WORK ITEM: Only the lines below from the one containing "UNAB en la Prensa Regional (1310, 119)" to the one containing "Estudiantes" should be repeated, both included and unchanged.

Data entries
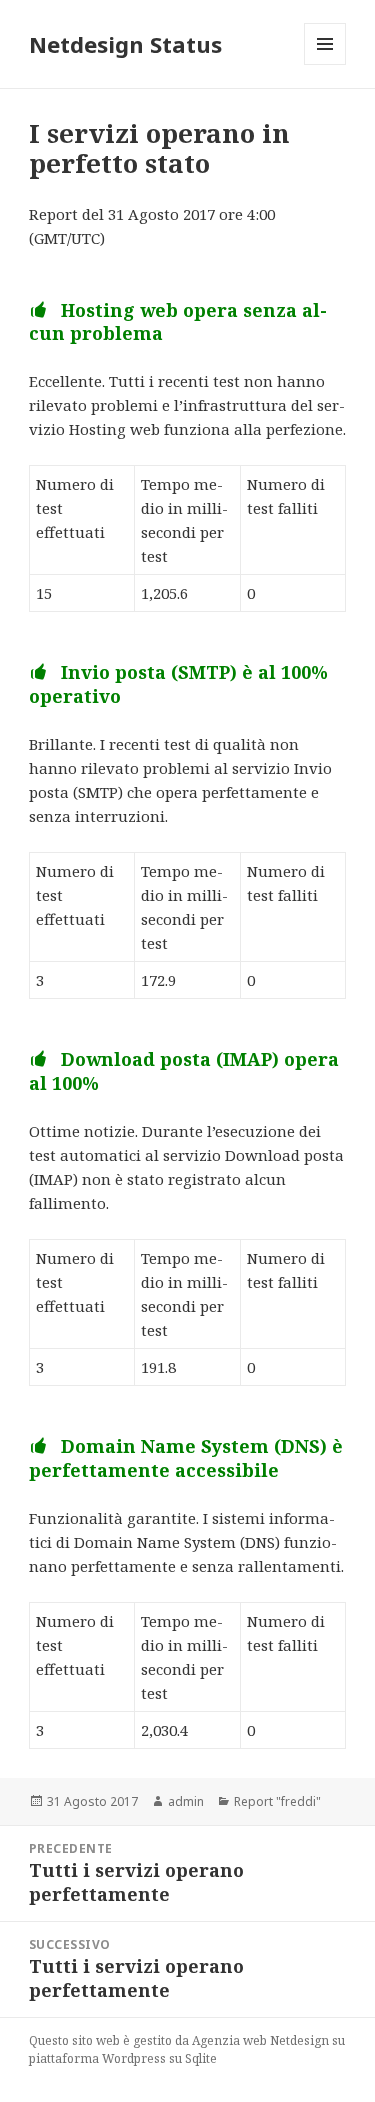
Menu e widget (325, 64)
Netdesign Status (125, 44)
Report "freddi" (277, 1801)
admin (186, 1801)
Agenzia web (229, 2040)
* * *
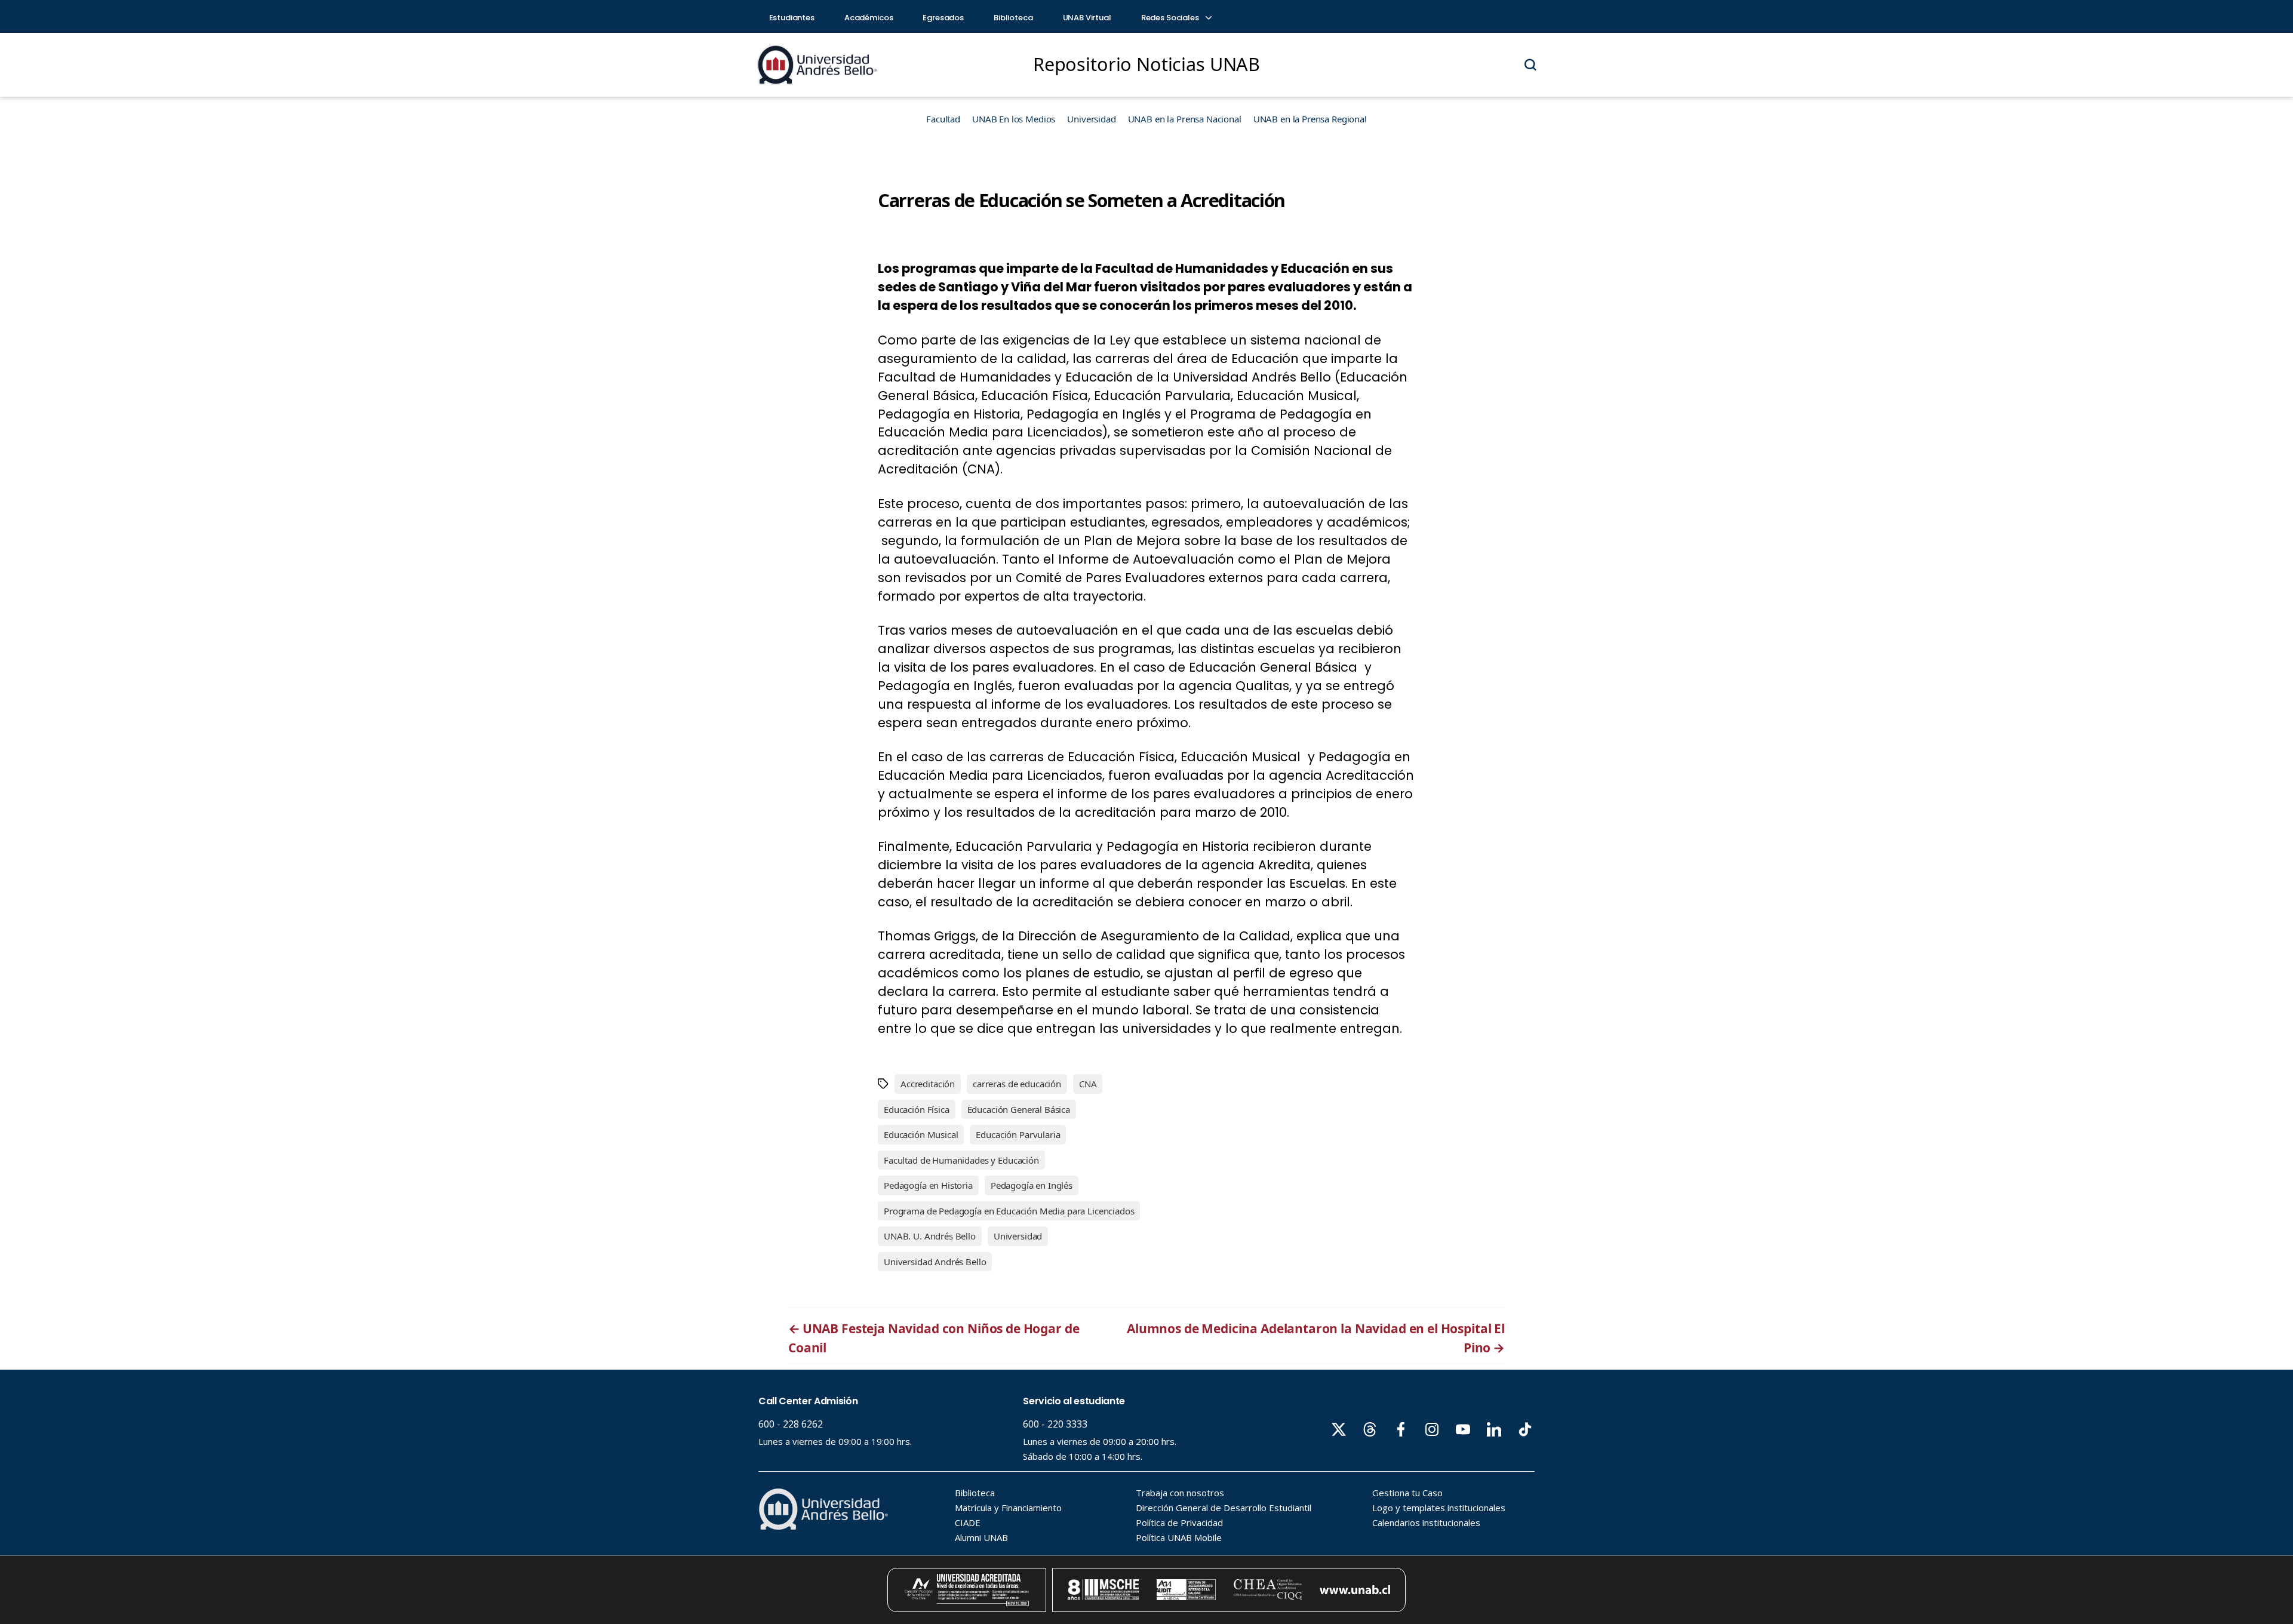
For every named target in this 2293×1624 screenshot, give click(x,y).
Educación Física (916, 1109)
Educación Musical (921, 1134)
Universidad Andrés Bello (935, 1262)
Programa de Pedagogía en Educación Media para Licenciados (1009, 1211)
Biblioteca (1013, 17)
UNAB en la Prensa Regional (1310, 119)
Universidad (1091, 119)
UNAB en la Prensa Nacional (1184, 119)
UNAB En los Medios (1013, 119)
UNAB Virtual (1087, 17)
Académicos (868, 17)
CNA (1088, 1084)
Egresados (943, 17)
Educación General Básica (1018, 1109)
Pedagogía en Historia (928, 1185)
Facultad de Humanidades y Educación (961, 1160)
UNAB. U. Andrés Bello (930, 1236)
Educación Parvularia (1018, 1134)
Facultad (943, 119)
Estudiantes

ANSWER FOR THE TASK:
UNAB en la Prensa Regional (1310, 119)
Universidad (1091, 119)
UNAB en la Prensa Nacional (1184, 119)
UNAB En los Medios (1013, 119)
UNAB Virtual (1087, 17)
Académicos (868, 17)
CNA (1088, 1084)
Egresados (943, 17)
Educación General Básica (1018, 1109)
Pedagogía en Historia (928, 1185)
Facultad de Humanidades y Educación (961, 1160)
UNAB. U. Andrés Bello (930, 1236)
Educación Parvularia (1018, 1134)
Facultad (943, 119)
Estudiantes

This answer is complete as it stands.